In our latest blog, we'll explore the differences between plastic and metal sextants, helping you to make an informed decision on your next purchase, while illuminating the key benefits to owning a modern sextant. We'll also provide a glimpse into our very own range of handpicked instruments at Sea Chest.

Should I Buy A Plastic Sextant Or A Metal Sextant?

For those in the market for a new sextant, the price will be a significant aspect as these instruments can range anywhere from £250 to £3000. Therefore, novice navigators just starting out or seasoned sea-dwellers in search of a quick replacement will likely need to be looking primarily at a durable plastic sextant.

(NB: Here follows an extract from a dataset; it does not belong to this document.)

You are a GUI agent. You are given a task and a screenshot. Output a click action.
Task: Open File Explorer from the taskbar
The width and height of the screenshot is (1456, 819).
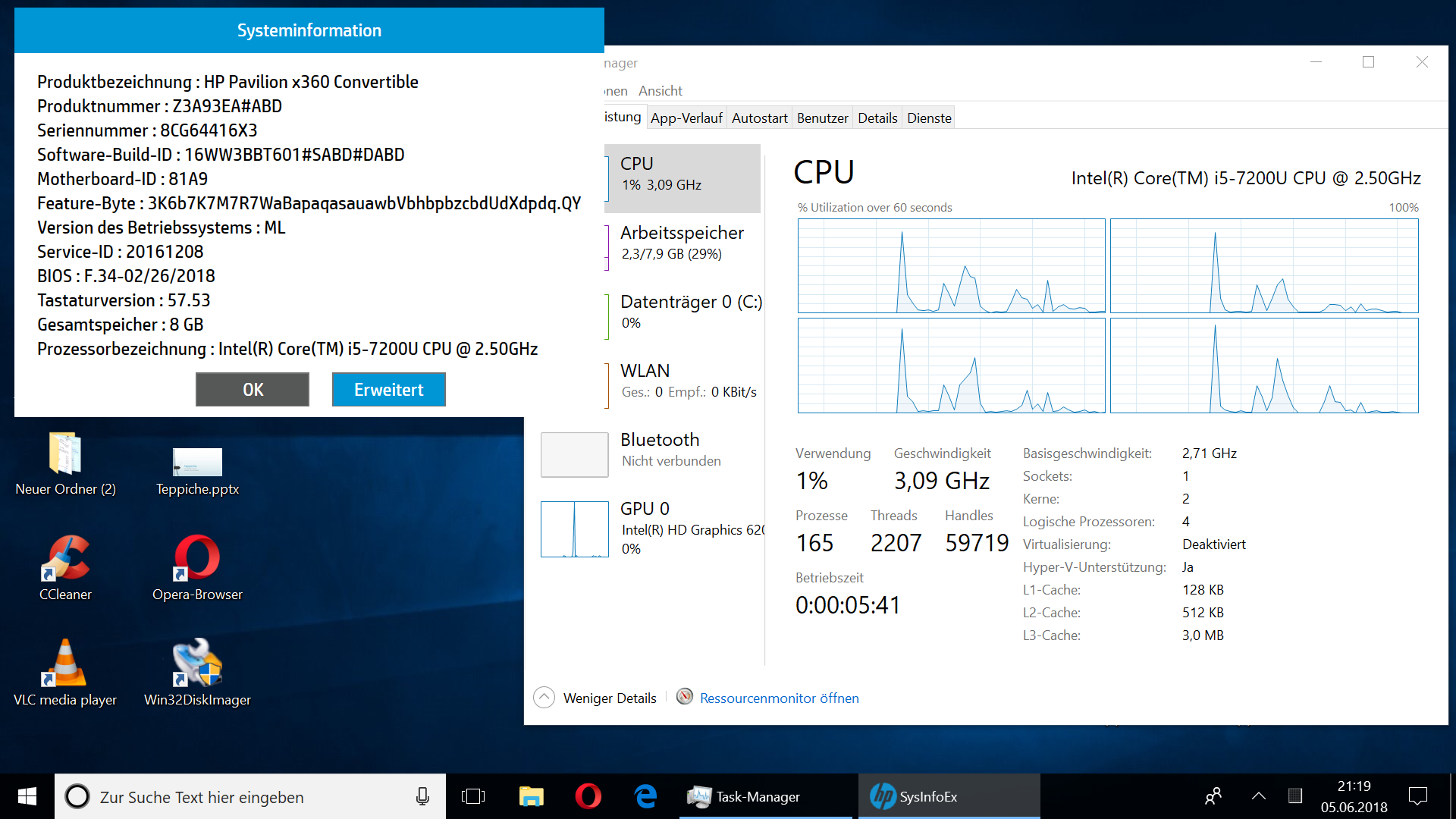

Plastic sextants are lightweight and more practical to carry and deploy while you're on your boat. They're also far less cumbersome, weighty and bulky for those looking to learn and develop their sextant skills. If you opt for a high quality plastic sextant, you'll also find that you're not actually compromising on much in the way of functional quality. There are many plastic sextants out there that are made from moulded, high-impact plastics that are weather resistant, durable, break-resistant and resilient to corrosion. They're also very easy to hold and use as well.

The Davis Mark 15 High-Impact Plastic Sextant fits the bill perfectly thanks to the precision-machined slow travel gear and worm mechanism, along with an easy-to-read micrometer drum and vernier. The large and easily adjusted mirrors use new instrument-quality glass and a special baked-on salt-spray resistant backing to provide exceptional sight taking at a reasonable price.

Metal sextants have a premium quality construction and are often made from more classically appealing materials for navigational purists and maritime collectors. Typically, metal sextants are more accurate than plastic sextants because of the high quality metal materials used that are less susceptible to the effects of the sun and therefore provide more reliable readings. For this reason, metals sextants are favoured more so by seasoned sailors. Those who collect navigational instruments will also be seduced by the beautiful gleaming finish of a traditional brass sextant, which is far more desirable than the functional construction of plastic sextants. Metal versions will typically be more robust, hardwearing and timeless by design.

The Freiberger (All View) Drum Sextant has a comfortable weight and size with excellent balance thanks to its high quality light metal alloy frame. Both the large horizon and index mirrors have been thoroughly tested for optical flatness and parallelism, while the clamping device and micrometer drum are fully enclosed for protection against dirt and water spray.